==== Records supplied ====
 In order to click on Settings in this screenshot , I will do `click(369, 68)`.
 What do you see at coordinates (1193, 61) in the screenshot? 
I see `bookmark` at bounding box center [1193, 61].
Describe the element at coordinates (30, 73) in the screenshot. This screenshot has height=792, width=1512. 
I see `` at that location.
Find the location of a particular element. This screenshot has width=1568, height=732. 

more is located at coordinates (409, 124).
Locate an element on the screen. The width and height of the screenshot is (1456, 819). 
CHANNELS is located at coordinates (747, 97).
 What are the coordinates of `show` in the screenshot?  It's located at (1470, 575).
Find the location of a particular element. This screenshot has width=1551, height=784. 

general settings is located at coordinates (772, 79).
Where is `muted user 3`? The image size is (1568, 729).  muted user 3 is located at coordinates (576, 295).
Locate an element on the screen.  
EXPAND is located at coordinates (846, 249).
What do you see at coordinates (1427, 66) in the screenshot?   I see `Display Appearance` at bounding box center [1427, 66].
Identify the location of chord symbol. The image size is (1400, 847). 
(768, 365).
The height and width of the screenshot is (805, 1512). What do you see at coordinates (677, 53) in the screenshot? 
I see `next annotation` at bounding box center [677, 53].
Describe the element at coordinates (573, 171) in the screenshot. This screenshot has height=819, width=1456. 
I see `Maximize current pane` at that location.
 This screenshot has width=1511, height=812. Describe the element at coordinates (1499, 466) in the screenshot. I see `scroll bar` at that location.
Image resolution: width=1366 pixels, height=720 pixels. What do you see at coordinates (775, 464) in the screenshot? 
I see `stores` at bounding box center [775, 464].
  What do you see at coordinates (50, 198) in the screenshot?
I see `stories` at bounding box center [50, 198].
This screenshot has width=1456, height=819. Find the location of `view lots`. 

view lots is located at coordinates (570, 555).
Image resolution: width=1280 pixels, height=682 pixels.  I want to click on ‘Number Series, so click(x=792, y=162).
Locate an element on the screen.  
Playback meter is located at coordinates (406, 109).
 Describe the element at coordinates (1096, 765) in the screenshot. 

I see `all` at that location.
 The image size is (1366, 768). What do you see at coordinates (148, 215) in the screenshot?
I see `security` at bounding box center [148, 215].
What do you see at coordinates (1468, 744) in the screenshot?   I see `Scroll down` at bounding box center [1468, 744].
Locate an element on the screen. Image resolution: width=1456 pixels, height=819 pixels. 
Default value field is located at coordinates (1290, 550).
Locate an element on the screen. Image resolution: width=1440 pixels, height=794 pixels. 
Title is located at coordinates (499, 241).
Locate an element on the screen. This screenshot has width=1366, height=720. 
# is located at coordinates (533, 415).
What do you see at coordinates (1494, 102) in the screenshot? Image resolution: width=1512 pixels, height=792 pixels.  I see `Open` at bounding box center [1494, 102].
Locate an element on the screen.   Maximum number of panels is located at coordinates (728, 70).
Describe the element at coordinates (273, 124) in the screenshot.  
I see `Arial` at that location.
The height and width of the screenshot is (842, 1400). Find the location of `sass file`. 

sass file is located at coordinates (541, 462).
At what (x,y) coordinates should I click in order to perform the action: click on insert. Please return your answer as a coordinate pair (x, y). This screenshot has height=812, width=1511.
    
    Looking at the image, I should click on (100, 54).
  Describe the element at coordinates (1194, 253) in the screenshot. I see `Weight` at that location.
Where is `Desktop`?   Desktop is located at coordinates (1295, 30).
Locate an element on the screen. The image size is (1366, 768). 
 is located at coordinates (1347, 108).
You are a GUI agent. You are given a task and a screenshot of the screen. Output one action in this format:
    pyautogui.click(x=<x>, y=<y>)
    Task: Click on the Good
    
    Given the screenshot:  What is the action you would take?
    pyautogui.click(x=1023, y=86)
====
- To be done -
Return each of the items above verbatim, leaving every line unchanged.

- Solution to this task -
 In order to click on Settings in this screenshot , I will do `click(369, 68)`.
 What do you see at coordinates (1193, 61) in the screenshot? 
I see `bookmark` at bounding box center [1193, 61].
Describe the element at coordinates (30, 73) in the screenshot. This screenshot has height=792, width=1512. 
I see `` at that location.
Find the location of a particular element. This screenshot has width=1568, height=732. 

more is located at coordinates (409, 124).
Locate an element on the screen. The width and height of the screenshot is (1456, 819). 
CHANNELS is located at coordinates (747, 97).
 What are the coordinates of `show` in the screenshot?  It's located at (1470, 575).
Find the location of a particular element. This screenshot has width=1551, height=784. 

general settings is located at coordinates (772, 79).
Where is `muted user 3`? The image size is (1568, 729).  muted user 3 is located at coordinates (576, 295).
Locate an element on the screen.  
EXPAND is located at coordinates (846, 249).
What do you see at coordinates (1427, 66) in the screenshot?   I see `Display Appearance` at bounding box center [1427, 66].
Identify the location of chord symbol. The image size is (1400, 847). 
(768, 365).
The height and width of the screenshot is (805, 1512). What do you see at coordinates (677, 53) in the screenshot? 
I see `next annotation` at bounding box center [677, 53].
Describe the element at coordinates (573, 171) in the screenshot. This screenshot has height=819, width=1456. 
I see `Maximize current pane` at that location.
 This screenshot has width=1511, height=812. Describe the element at coordinates (1499, 466) in the screenshot. I see `scroll bar` at that location.
Image resolution: width=1366 pixels, height=720 pixels. What do you see at coordinates (775, 464) in the screenshot? 
I see `stores` at bounding box center [775, 464].
  What do you see at coordinates (50, 198) in the screenshot?
I see `stories` at bounding box center [50, 198].
This screenshot has width=1456, height=819. Find the location of `view lots`. 

view lots is located at coordinates (570, 555).
Image resolution: width=1280 pixels, height=682 pixels.  I want to click on ‘Number Series, so click(x=792, y=162).
Locate an element on the screen.  
Playback meter is located at coordinates (406, 109).
 Describe the element at coordinates (1096, 765) in the screenshot. 

I see `all` at that location.
 The image size is (1366, 768). What do you see at coordinates (148, 215) in the screenshot?
I see `security` at bounding box center [148, 215].
What do you see at coordinates (1468, 744) in the screenshot?   I see `Scroll down` at bounding box center [1468, 744].
Locate an element on the screen. Image resolution: width=1456 pixels, height=819 pixels. 
Default value field is located at coordinates (1290, 550).
Locate an element on the screen. Image resolution: width=1440 pixels, height=794 pixels. 
Title is located at coordinates (499, 241).
Locate an element on the screen. This screenshot has width=1366, height=720. 
# is located at coordinates (533, 415).
What do you see at coordinates (1494, 102) in the screenshot? Image resolution: width=1512 pixels, height=792 pixels.  I see `Open` at bounding box center [1494, 102].
Locate an element on the screen.   Maximum number of panels is located at coordinates (728, 70).
Describe the element at coordinates (273, 124) in the screenshot.  
I see `Arial` at that location.
The height and width of the screenshot is (842, 1400). Find the location of `sass file`. 

sass file is located at coordinates (541, 462).
At what (x,y) coordinates should I click in order to perform the action: click on insert. Please return your answer as a coordinate pair (x, y). This screenshot has height=812, width=1511.
    
    Looking at the image, I should click on (100, 54).
  Describe the element at coordinates (1194, 253) in the screenshot. I see `Weight` at that location.
Where is `Desktop`?   Desktop is located at coordinates (1295, 30).
Locate an element on the screen. The image size is (1366, 768). 
 is located at coordinates (1347, 108).
You are a GUI agent. You are given a task and a screenshot of the screen. Output one action in this format:
    pyautogui.click(x=<x>, y=<y>)
    Task: Click on the Good
    
    Given the screenshot:  What is the action you would take?
    pyautogui.click(x=1023, y=86)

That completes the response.